I love pumpkin pie. My mother’s pumpkin pie was a taste delight, and with a light sprinkling of salt across the top, it was a flavour explosion.
And that was just what the pies for family tasted like. I sometimes wonder what the best of those pies, the ones too good to be served to family and kept for visitors, tasted like.
I’ll never know now, but one thing I do know is pumpkin spice had nothing to do with their flavour.
It’s not even a real spice. Like poultry spice or seasoning salt, it’s a collection of spices that remind you vaguely of pumpkin pie, just without an honest name. After all, pumpkins are probably the only thing that pumpkin spice isn’t used on. There are pumpkin spice lattes, lip balm, malted milk balls and Swiss Miss Hot Chocolate (now there’s an abomination if I ever heard of one). There’s even pumpkin spice-flavoured Spam.
WHY?????
Deceptive names are nothing new. Calling something that it isn’t is as common as calling huge muscular guys “Tiny.”
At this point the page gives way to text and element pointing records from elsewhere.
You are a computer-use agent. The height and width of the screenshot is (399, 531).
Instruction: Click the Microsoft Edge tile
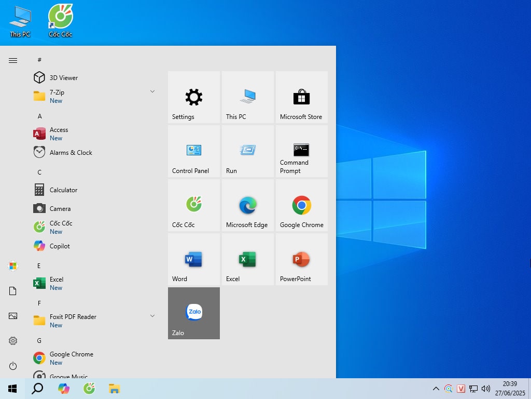[247, 205]
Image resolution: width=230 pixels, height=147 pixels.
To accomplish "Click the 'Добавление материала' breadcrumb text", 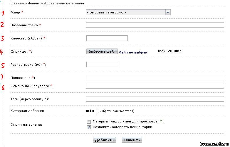I will 64,3.
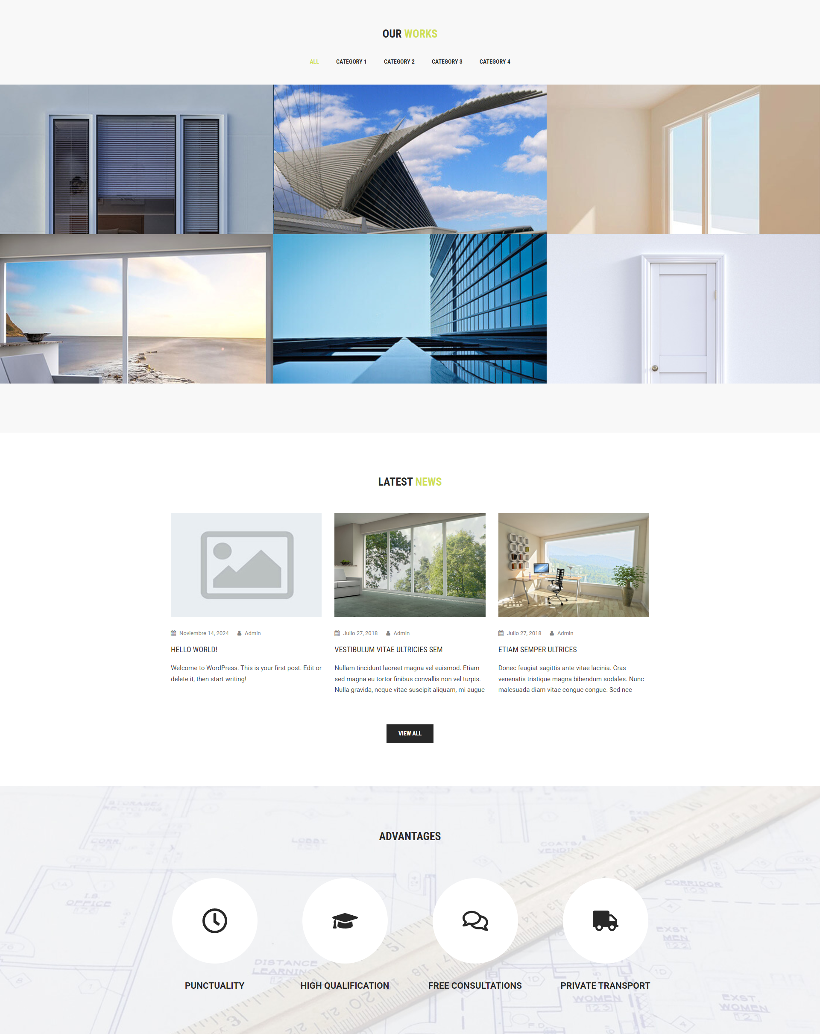Switch to Category 2 portfolio filter

click(398, 60)
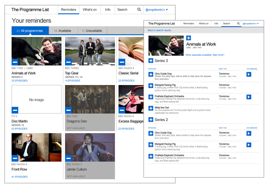Play Gino Guide Dog Series 3 on demand
The height and width of the screenshot is (187, 270).
[249, 74]
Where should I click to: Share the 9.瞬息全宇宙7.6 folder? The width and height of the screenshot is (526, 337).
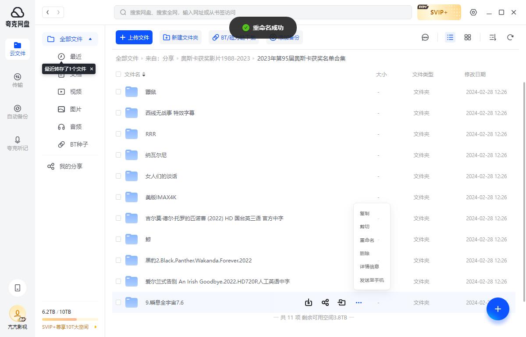tap(325, 302)
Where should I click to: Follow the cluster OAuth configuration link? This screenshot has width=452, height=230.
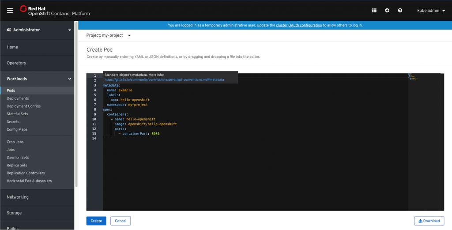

Anyways, enough mental wandering. Pumpkin Spice is composed of cinnamon, cloves and a few other spices. Taken by themselves, they’re all very useful, tasty additions to food. Taken together, and used in everything under the sun, they’re an abomination. I mean, pumpkin spice lip balm?
WHY????
I tried hard to find other examples of the pumpkin spice phenomenon, but kind of failed. The closest I came was Han Solo’s reference to parsecs in Star Wars, as in the Millenium Falcon is the ship that “made the Kessel Run in less than twelve parsecs.”
A parsec refers to distance, not time. However, that never caught on like pumpkin spice did and one of the later movies explained the dichotomy out of existence. I guess Han just didn’t have access to as good a publicity company.
Because for all that it isn’t, pumpkin spice certainly is a marketing triumph. I mean, what else could induce Werthers’ to introduce a pumpkin spice flavour?
WHY?????
And if it wasn’t enough that marketing has humans swilling down pumpkin spice like the supply is running out, we’re spreading it to our pets, too.
Well, at least to dogs. A quick google came up with lots of results for dogs, but none for cats. Which stands to reason, since cats are smart animals.
So cats are missing out on pumpkin spice collars, cookies and cake mixes. There is even pumpkin spice shampoo for dogs.
WHY?????
For all the laws we have around truth in advertising, when it comes down to it, people don’t seem to care. Otherwise, we wouldn’t have the British delicacy, spotted dick, which thankfully has nothing to do with its name (think steamed pudding with currants). The Scots should be commended though. Their blood pudding is indeed made with blood.